Machine Learning with OpenCV

An exploration into some of the Machine Learning (Pre DNN) approaches available in OpenCV 4.


Computer vision (CV) or machine vision is a field within Computer Science that deals with extracting scene information from images - the goal of the domain is fundamentally to replicate (in some sense) the functionality that the human visual system performs, especially in terms of scene understanding. Currently, CV is in flux because emerging machine approaches (such as Convolutional Neural Networks) outperform many existing solutions that have traditionally been "hand-crafted" mathematical models. Therefore, for any researcher interested in computer vision, it is essential to be familiar with machine learning.
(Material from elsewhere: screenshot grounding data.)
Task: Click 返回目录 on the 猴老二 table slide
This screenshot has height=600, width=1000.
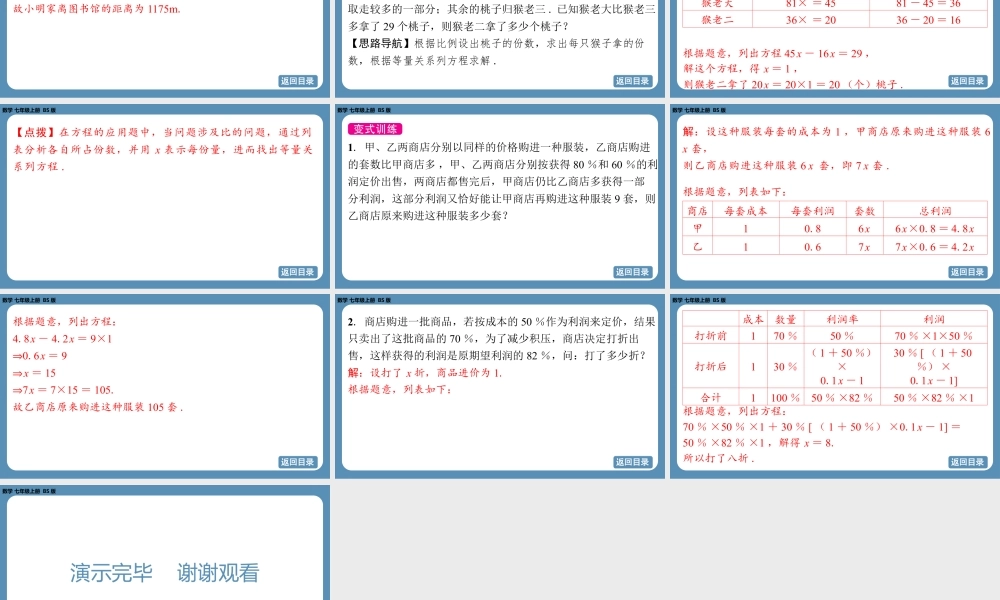Action: [x=964, y=82]
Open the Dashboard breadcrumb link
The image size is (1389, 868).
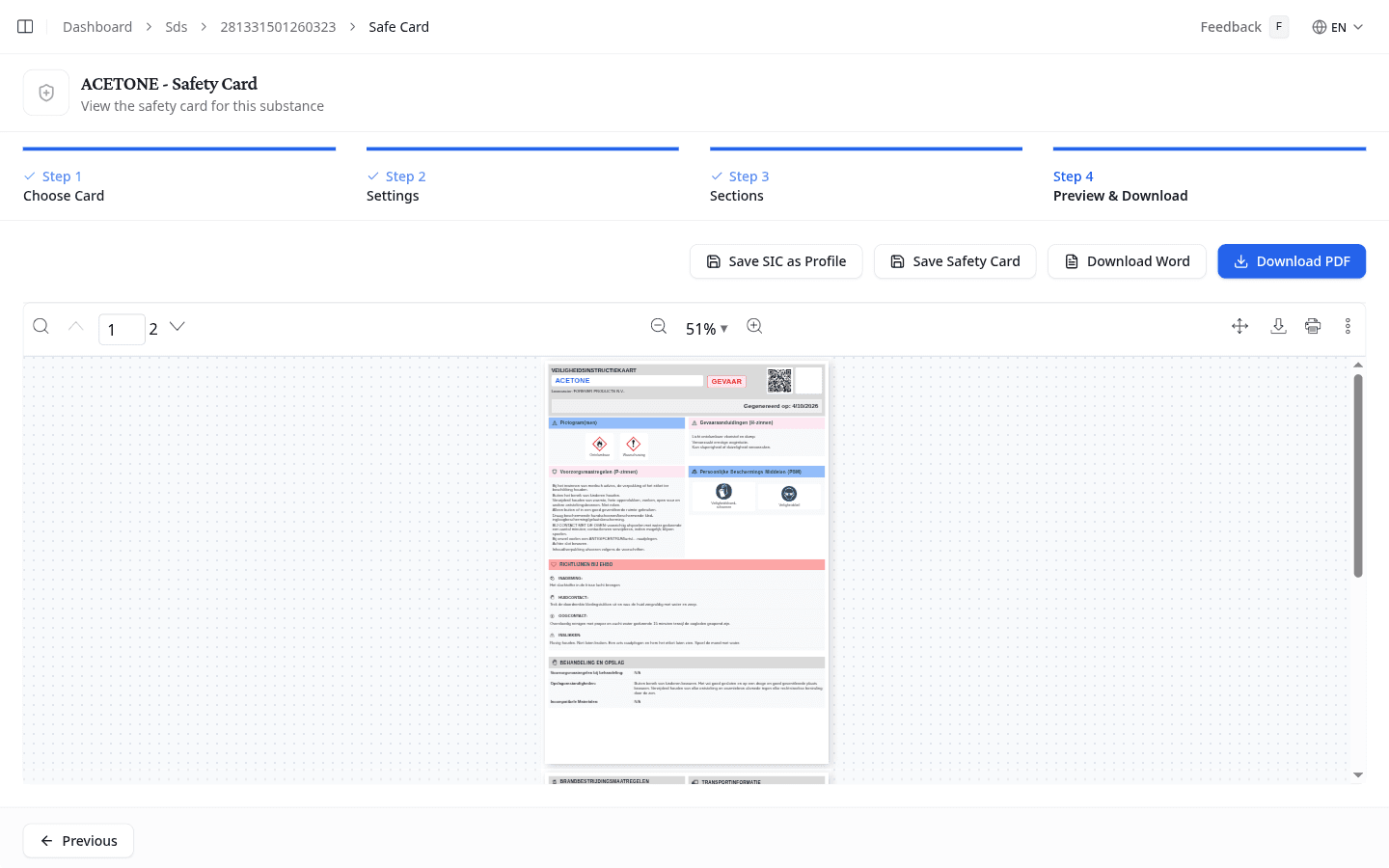96,26
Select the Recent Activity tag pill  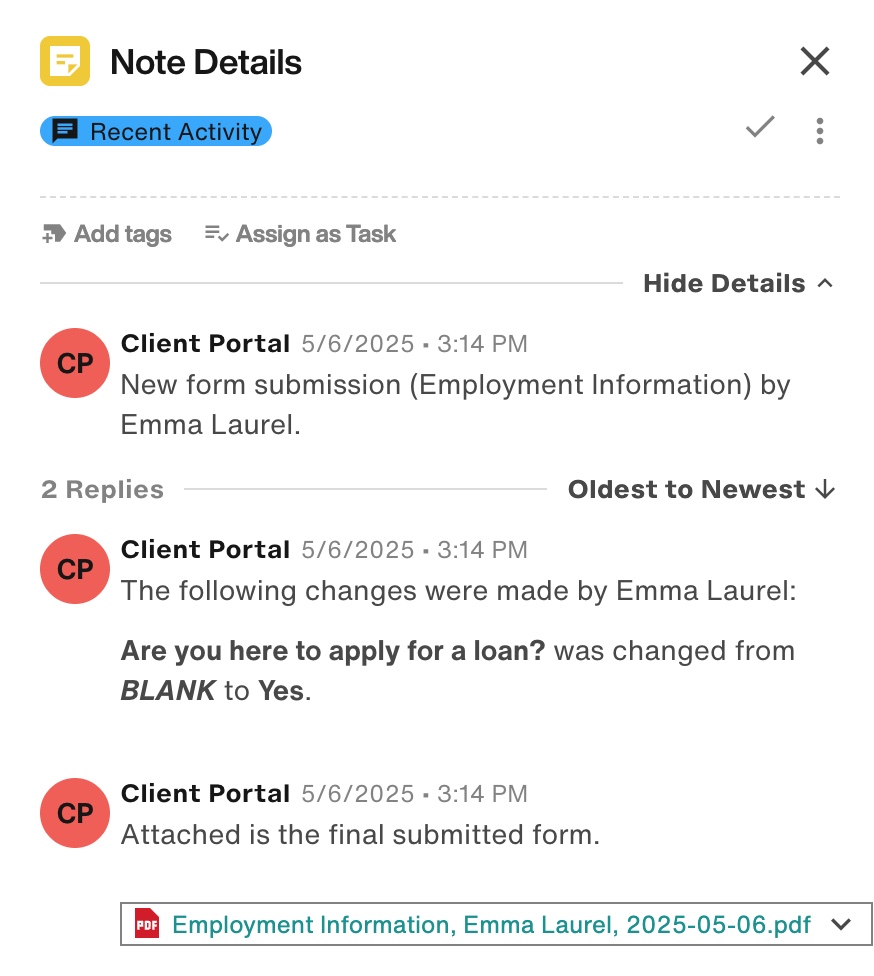coord(156,131)
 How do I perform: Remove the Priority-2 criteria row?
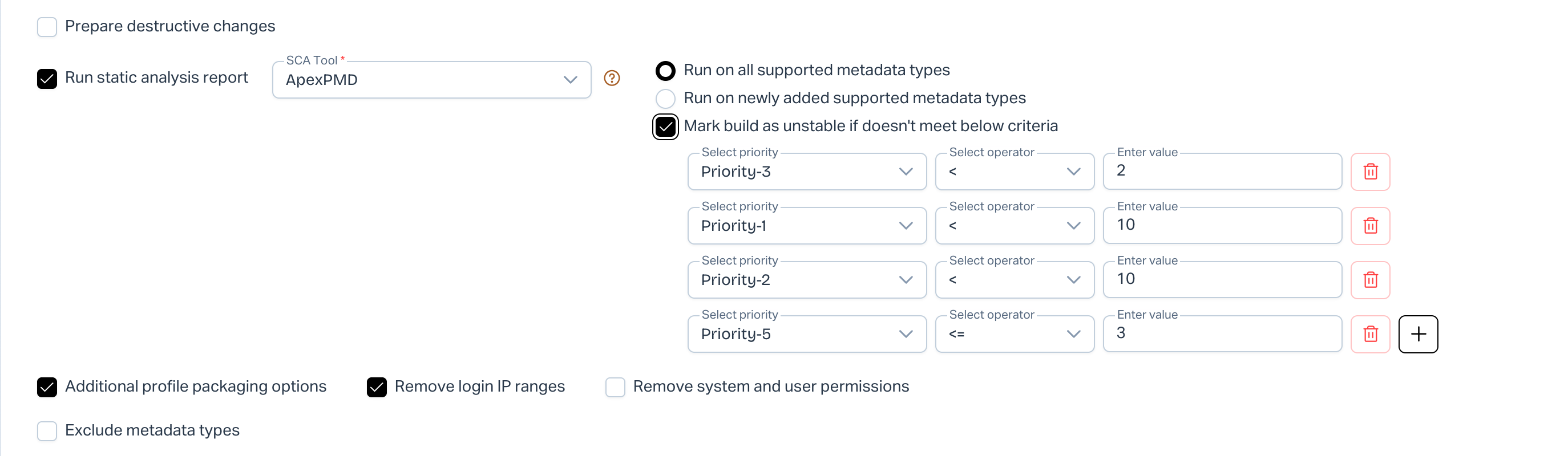(1370, 280)
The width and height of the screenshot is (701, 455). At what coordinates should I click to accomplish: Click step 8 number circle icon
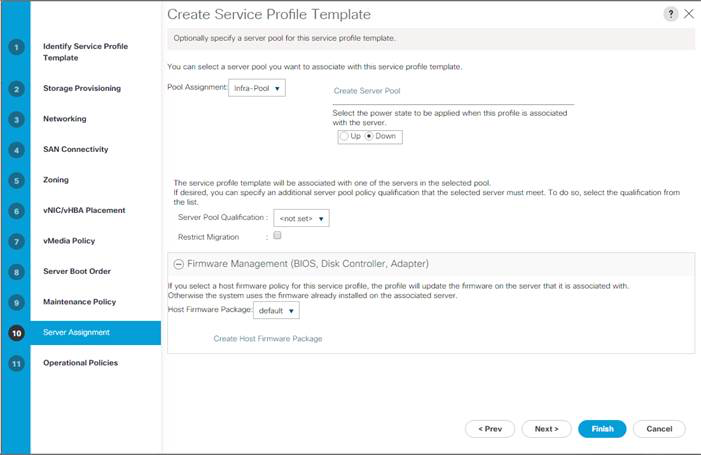click(x=16, y=272)
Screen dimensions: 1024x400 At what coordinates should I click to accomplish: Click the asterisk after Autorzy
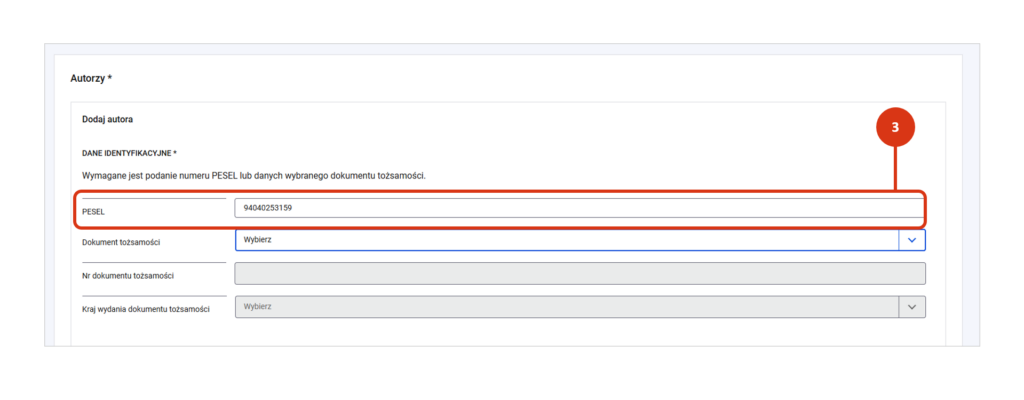click(110, 78)
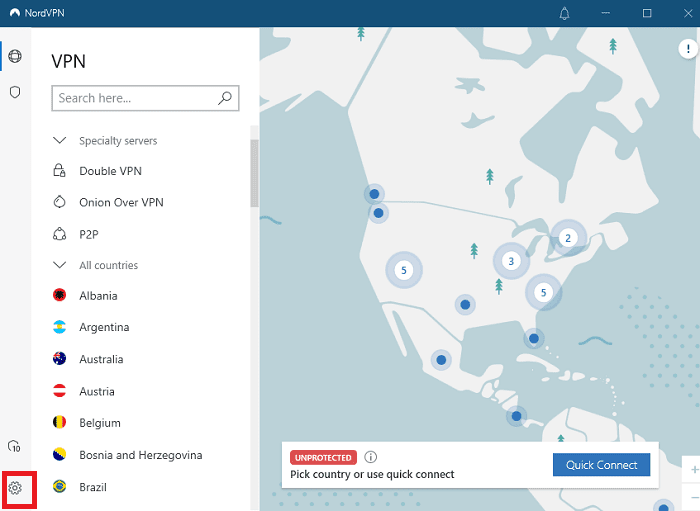The width and height of the screenshot is (700, 511).
Task: Click the Double VPN lock icon
Action: pos(59,171)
When I started looking at computer vision in 2008, OpenCV was one of the emerging “time-saver” tools containing a bunch of “state-of-the-art” algorithms, which meant one did not have to implement them. Since then, OpenCV has established itself as one of the premier tools in CV and is an essential API in my development toolkit. Since 2009, OpenCV has featured a C++ API interface (C++ being my primary language) and is currently in version 4 (my version of Ubuntu is presently sporting OpenCV 4.2.0).

In response to the importance of machine learning in the CV field, OpenCV has been incorporating machine learning algorithms into its API, including wrappers around some of the leading deep learning algorithms. This article examines some of the more basic machine learning algorithms now available in OpenCV. The more sophisticated deep learning neural networks will be covered later. Part of the motivation for examining some of the more basic algorithms before the more complex ones is that they contain elements that form the cornerstones of all subsequent innovations. Specifically, I am going to cover:

  • The definition of a test toy problem.

  • Using polynomial regression as an attempt to solve the problem.

  • Using OpenCV’s Support Vector Machine (SVM).

  • Using OpenCV’s neural network.

A toy problem

Before delving into algorithms, I first need to cover how I plan to evaluate their performance. I thought that the best way to evaluate these machine learning approaches was to craft a test problem with the following properties:

  • The problem needed to be a problem that could be solved by machine learning.

  • The problem needed to be sufficiently challenging to highlight the performance differences between the various approaches.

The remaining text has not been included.